This social separation colludes with a general ignorance regarding art and artists from certain parts of the world.

“[When people] first think about tribal or African art, or Oceanic art,” of which the Merton D. Simpson Gallery has an extensive collection, Simone says, “It’s like this foreign thing to them.” The Gallery’s goal is to erase the middle wall of mystique between artists and consumers; and between artists themselves.

To this end, Simone says she is working to produce artist talks and other programming for the Gallery that enables the community to engage directly with artists about their work and their process. She also directs a sculpture park in Switzerland as part of her role at the Gallery, inviting artists from all over the world to create in an artist residency.

“[Artists] create the sculptures in situ,” she explains, “and then place them on top of the mountain [in the sculpture park].”

Simone cites a network of players who work to connect talented black artists with buyers including Texas-based curator Alvia Wardlaw. Wardlaw, she says, introduced her to Tina Knowles who ended up buying a piece from a gallery Simone once worked at.

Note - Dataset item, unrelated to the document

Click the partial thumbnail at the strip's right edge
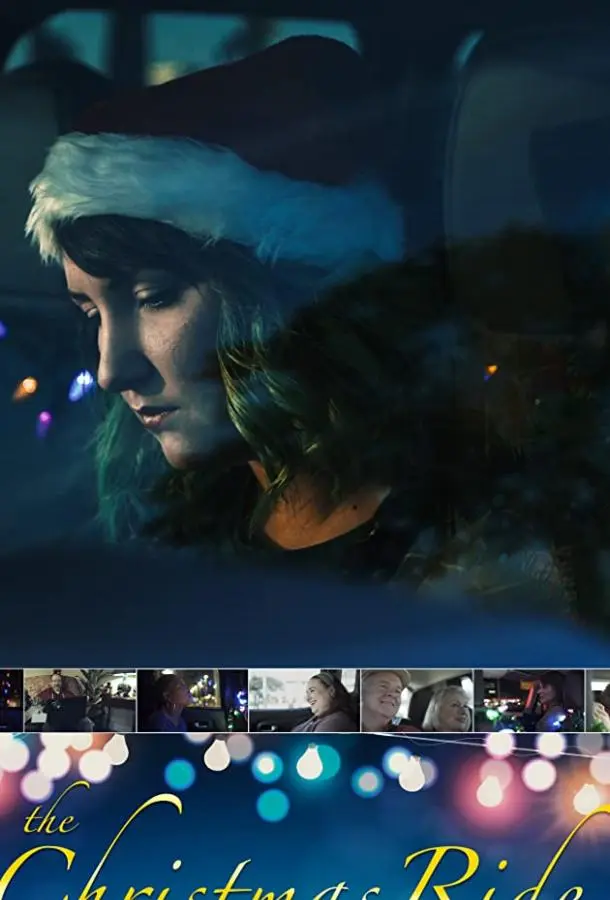Screen dimensions: 610x900 click(599, 700)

You don’t need Mama Knowles’ money to collect art, Simone insists. “I’m a collector myself.” It’s about investing in artists on the come up as well as the little-known treasures that have been contributing to the culture for years.

She recommends work by up-and-comers Shani Peters and Noel Leon while collectors with more to spend should consider pieces by the late Purvis Young, abstract painter Sam Gilliam. “People need to know about Howardena Pindell,” Simone adds, referring to the visual artist whose work is in the collections of the Metropolitan Museum of Art and the Museum of Modern Art, among others.

“I would just encourage young people to start acquiring artwork,” she stresses. “It’s the only way that our artists will flourish.” When our artists grow, “our voices only get stronger.”

And just like that, that 100-year-old time capsule becomes a lot more well-rounded than a booty selfie.